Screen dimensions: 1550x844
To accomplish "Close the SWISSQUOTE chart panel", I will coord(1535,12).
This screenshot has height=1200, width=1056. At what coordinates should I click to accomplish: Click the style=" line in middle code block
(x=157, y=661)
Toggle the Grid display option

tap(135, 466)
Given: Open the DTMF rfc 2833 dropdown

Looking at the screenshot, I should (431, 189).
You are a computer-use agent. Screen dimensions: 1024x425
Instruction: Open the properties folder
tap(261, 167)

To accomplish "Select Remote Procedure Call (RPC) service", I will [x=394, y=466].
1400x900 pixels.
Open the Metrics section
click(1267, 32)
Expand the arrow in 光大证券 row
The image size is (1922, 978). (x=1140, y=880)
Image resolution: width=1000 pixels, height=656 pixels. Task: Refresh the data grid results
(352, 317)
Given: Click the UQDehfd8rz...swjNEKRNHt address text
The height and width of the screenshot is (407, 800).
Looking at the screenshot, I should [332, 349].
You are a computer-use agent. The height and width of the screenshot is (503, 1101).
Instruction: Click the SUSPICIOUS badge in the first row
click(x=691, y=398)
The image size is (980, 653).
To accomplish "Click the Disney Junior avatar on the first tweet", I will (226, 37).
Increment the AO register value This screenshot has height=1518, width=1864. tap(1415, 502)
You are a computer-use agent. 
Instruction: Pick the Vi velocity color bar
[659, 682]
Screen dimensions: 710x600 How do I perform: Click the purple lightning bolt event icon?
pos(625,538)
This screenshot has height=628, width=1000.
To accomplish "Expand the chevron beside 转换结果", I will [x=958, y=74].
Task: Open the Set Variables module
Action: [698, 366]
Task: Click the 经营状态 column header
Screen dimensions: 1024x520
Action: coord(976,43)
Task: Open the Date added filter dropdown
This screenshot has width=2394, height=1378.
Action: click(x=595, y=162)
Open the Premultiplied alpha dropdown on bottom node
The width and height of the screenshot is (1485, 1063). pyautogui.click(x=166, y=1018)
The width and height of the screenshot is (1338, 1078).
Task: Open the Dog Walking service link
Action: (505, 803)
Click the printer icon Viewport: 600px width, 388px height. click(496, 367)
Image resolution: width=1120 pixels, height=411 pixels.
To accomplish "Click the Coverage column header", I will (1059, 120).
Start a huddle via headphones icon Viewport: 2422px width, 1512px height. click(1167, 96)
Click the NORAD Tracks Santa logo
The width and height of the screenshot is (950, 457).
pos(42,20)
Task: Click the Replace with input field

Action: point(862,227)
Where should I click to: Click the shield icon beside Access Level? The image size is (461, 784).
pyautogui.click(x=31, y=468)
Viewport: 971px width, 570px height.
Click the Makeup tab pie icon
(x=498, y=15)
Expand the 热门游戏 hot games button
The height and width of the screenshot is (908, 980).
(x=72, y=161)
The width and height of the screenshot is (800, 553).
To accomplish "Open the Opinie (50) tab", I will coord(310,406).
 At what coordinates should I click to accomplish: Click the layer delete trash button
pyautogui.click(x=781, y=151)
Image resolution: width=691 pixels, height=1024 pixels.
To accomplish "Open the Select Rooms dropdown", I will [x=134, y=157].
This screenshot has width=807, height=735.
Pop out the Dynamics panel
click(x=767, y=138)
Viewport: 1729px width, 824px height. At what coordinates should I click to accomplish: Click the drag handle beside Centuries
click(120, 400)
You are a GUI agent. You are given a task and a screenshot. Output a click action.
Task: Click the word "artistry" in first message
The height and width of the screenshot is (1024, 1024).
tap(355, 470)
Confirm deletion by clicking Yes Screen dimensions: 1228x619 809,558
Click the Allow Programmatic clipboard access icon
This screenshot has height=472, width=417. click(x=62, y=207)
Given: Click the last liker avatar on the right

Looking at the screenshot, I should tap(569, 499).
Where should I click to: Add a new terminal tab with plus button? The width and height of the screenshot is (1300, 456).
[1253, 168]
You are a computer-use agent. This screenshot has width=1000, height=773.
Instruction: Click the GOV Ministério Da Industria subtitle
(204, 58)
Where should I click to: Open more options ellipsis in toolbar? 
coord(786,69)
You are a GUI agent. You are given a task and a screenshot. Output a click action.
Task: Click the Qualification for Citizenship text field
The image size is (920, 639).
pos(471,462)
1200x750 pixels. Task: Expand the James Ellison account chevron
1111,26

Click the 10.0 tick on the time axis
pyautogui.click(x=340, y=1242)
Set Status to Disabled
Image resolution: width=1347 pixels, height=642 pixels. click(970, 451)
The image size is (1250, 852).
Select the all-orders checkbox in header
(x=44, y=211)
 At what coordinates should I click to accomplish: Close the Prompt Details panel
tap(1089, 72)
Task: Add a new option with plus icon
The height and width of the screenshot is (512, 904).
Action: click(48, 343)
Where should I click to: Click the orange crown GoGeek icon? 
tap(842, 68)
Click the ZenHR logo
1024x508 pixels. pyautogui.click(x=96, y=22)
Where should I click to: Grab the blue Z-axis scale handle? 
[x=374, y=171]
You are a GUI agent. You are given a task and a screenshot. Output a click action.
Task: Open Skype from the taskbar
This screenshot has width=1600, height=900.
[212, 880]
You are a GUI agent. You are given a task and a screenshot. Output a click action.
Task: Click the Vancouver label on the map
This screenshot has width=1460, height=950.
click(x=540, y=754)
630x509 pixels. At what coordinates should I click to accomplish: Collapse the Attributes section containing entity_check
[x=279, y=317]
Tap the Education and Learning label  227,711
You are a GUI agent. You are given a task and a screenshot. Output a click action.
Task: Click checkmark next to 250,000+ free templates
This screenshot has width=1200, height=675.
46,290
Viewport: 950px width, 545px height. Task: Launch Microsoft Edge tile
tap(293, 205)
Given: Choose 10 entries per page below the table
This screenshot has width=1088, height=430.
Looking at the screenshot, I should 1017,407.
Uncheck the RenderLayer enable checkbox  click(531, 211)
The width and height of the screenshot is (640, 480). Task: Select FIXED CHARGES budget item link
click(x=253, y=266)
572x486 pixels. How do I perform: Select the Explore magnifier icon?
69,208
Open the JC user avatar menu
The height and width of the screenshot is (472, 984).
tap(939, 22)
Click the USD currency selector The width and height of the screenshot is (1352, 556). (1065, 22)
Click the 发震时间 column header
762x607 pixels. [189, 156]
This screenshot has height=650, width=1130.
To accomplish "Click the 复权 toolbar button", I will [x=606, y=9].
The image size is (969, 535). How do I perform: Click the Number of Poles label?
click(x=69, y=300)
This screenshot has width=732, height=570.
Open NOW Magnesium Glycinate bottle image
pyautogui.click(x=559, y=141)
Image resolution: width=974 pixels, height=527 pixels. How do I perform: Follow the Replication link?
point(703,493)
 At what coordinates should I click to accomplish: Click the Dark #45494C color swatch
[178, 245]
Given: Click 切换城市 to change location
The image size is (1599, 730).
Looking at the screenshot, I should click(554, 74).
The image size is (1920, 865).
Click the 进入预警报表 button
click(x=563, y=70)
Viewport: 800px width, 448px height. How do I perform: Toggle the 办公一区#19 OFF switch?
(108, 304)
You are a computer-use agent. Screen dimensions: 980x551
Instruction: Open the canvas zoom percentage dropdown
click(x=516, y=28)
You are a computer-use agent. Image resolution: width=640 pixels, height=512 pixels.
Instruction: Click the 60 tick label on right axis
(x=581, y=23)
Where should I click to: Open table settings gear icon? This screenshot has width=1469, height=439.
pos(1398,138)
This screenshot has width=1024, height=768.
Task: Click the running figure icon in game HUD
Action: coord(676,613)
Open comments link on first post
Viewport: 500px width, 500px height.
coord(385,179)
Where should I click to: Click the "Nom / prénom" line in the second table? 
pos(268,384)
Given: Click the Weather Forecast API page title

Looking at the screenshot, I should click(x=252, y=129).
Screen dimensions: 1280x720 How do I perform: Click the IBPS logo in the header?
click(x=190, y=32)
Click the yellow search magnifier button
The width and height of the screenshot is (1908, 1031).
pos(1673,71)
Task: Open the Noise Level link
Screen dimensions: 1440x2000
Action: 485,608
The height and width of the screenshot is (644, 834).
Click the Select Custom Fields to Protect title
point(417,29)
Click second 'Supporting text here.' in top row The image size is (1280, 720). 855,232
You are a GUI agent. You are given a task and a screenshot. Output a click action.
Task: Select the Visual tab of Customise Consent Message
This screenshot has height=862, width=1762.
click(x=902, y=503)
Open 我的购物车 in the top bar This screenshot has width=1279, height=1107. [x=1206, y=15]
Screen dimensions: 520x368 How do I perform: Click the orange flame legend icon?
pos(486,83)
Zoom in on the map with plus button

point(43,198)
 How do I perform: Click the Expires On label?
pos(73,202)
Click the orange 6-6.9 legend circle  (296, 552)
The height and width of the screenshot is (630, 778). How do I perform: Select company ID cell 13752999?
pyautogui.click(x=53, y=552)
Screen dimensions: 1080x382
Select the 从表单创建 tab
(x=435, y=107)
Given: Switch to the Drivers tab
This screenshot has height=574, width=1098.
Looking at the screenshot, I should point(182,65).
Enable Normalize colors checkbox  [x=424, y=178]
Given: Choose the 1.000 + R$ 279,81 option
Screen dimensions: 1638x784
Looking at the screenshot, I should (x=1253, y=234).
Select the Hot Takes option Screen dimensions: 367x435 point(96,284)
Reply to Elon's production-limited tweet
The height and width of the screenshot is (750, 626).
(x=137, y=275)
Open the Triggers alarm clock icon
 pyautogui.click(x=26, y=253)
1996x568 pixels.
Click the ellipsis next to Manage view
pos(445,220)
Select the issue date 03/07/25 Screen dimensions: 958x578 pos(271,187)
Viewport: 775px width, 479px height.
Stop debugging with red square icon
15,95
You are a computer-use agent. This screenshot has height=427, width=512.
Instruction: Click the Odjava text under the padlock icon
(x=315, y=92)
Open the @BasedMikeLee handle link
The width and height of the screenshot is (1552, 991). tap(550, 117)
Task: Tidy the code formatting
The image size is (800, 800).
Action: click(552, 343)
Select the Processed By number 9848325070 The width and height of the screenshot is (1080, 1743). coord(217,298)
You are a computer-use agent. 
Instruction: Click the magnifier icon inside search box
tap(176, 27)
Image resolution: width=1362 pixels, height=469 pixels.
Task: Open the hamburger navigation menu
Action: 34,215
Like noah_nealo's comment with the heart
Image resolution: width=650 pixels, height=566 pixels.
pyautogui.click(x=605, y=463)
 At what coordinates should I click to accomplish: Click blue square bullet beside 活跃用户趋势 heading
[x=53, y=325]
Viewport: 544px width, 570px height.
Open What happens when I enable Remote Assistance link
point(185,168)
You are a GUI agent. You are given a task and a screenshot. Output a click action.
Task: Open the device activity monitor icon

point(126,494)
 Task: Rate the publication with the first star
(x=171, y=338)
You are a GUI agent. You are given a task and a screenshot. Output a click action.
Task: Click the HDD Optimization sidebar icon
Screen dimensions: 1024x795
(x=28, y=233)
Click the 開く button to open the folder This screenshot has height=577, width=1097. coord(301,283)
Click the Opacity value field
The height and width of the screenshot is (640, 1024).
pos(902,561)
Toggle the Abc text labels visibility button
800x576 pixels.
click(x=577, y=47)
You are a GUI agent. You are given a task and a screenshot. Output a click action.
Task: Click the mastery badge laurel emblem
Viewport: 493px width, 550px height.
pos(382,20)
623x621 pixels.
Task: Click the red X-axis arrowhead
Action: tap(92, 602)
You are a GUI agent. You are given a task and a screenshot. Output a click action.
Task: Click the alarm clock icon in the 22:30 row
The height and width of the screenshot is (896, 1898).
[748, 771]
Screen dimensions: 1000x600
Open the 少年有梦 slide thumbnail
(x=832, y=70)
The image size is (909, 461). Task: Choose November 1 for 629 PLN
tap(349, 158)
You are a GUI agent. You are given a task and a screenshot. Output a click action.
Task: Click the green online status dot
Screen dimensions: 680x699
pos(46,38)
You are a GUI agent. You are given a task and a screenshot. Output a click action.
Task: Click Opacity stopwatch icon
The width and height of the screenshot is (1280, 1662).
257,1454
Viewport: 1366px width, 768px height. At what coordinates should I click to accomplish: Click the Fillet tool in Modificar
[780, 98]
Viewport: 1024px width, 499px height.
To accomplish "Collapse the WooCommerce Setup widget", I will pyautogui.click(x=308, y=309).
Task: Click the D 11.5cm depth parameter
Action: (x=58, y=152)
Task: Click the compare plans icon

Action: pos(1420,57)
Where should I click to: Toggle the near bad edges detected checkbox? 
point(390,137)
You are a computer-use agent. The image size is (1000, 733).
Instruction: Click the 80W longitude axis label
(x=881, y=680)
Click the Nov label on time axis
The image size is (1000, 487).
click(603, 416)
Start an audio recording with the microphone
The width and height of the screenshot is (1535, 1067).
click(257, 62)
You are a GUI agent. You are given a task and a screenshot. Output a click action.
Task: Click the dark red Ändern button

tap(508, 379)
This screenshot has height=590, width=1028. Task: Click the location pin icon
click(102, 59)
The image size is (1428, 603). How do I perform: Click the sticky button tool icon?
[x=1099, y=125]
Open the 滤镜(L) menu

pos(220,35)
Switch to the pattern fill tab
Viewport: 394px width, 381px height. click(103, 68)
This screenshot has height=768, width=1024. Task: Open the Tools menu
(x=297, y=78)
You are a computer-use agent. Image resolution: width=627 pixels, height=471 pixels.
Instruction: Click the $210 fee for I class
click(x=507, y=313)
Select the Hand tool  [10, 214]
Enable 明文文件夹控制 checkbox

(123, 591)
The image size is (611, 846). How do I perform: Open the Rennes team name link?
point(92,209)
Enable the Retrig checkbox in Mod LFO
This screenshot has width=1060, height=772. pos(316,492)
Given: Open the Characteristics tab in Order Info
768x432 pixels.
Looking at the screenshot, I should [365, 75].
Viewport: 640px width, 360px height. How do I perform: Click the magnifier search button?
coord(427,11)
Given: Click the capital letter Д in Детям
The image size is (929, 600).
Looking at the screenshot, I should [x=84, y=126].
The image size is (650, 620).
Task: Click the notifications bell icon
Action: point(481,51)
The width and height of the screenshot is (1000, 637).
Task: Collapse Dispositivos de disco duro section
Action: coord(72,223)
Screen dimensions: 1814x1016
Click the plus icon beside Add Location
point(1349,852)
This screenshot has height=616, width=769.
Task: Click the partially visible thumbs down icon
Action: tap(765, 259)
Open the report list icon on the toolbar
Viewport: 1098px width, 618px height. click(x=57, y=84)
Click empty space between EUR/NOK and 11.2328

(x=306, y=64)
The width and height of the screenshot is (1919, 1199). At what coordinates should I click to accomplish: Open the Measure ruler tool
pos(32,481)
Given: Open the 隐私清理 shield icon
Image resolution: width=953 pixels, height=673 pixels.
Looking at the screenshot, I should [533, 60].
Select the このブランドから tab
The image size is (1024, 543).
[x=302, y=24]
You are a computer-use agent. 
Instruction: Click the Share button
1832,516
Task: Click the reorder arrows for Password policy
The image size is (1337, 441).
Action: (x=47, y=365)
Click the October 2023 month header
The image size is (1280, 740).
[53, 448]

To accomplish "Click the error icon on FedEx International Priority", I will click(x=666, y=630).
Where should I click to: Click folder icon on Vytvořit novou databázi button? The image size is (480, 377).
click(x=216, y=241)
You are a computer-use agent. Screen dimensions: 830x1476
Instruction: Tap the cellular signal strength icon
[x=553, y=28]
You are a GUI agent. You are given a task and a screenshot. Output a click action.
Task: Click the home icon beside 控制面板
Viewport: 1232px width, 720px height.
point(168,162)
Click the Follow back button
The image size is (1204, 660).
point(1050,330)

==================================================

Please work out the number of lines in the listing that hold "tweet". Nothing besides the number is wanted.

## Reply to the exercise
2